===== Data extract =====

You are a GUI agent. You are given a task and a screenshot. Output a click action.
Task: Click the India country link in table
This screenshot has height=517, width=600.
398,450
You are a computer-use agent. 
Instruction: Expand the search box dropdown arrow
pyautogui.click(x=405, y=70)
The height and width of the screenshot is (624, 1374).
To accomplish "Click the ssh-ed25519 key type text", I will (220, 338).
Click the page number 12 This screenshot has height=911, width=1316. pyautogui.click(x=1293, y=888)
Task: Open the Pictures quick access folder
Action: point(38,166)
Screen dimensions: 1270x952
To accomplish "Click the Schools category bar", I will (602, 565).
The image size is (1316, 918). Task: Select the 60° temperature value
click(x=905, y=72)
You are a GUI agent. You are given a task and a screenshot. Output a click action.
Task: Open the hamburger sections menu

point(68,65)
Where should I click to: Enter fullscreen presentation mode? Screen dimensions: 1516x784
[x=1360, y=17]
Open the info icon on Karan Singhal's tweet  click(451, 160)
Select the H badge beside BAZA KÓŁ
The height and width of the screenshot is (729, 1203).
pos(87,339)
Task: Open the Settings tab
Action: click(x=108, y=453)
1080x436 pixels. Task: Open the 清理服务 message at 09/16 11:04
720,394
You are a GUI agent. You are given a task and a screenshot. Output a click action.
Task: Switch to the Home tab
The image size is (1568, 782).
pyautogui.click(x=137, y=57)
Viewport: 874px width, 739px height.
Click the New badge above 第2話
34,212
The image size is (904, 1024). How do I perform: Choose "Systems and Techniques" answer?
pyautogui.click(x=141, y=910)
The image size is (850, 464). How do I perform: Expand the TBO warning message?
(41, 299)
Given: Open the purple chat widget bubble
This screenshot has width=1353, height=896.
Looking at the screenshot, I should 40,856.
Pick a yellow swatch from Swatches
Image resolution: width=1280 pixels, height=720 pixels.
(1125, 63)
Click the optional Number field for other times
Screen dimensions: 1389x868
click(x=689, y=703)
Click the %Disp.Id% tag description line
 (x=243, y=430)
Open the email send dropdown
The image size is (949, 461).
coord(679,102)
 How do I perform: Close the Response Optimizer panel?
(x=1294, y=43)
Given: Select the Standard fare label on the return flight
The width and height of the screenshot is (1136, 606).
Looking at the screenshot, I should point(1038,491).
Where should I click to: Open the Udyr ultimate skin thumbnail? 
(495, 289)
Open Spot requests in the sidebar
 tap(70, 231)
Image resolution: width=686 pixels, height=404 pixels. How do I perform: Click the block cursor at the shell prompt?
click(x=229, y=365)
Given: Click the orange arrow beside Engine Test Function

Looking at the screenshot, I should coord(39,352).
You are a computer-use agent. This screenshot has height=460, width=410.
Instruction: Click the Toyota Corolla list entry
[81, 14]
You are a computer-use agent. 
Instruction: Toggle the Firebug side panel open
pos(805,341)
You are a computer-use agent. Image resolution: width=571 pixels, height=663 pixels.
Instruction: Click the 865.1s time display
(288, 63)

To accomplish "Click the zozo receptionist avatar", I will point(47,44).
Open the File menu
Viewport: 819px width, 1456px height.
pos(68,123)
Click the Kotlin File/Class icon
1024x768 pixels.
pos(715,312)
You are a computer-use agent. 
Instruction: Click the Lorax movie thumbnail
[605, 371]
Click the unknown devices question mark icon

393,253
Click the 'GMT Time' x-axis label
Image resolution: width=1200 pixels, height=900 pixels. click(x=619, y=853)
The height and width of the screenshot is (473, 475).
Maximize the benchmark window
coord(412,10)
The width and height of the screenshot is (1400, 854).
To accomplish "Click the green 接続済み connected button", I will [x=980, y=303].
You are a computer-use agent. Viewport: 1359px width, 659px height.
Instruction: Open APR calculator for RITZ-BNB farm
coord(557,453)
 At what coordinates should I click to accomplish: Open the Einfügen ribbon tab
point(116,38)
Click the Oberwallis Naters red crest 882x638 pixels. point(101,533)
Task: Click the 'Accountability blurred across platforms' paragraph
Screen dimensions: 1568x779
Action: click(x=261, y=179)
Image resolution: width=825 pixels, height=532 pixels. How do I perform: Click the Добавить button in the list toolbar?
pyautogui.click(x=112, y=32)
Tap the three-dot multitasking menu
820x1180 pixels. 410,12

=====

→ **Required action**
A word-for-word copy of the lines above from the one with "Task: Switch to the Home tab" through the one with "Given: Open the purple chat widget bubble", inclusive, is the only output wanted.

→ **Output of the exercise**
Task: Switch to the Home tab
The image size is (1568, 782).
pyautogui.click(x=137, y=57)
Viewport: 874px width, 739px height.
Click the New badge above 第2話
34,212
The image size is (904, 1024). How do I perform: Choose "Systems and Techniques" answer?
pyautogui.click(x=141, y=910)
The image size is (850, 464). How do I perform: Expand the TBO warning message?
(41, 299)
Given: Open the purple chat widget bubble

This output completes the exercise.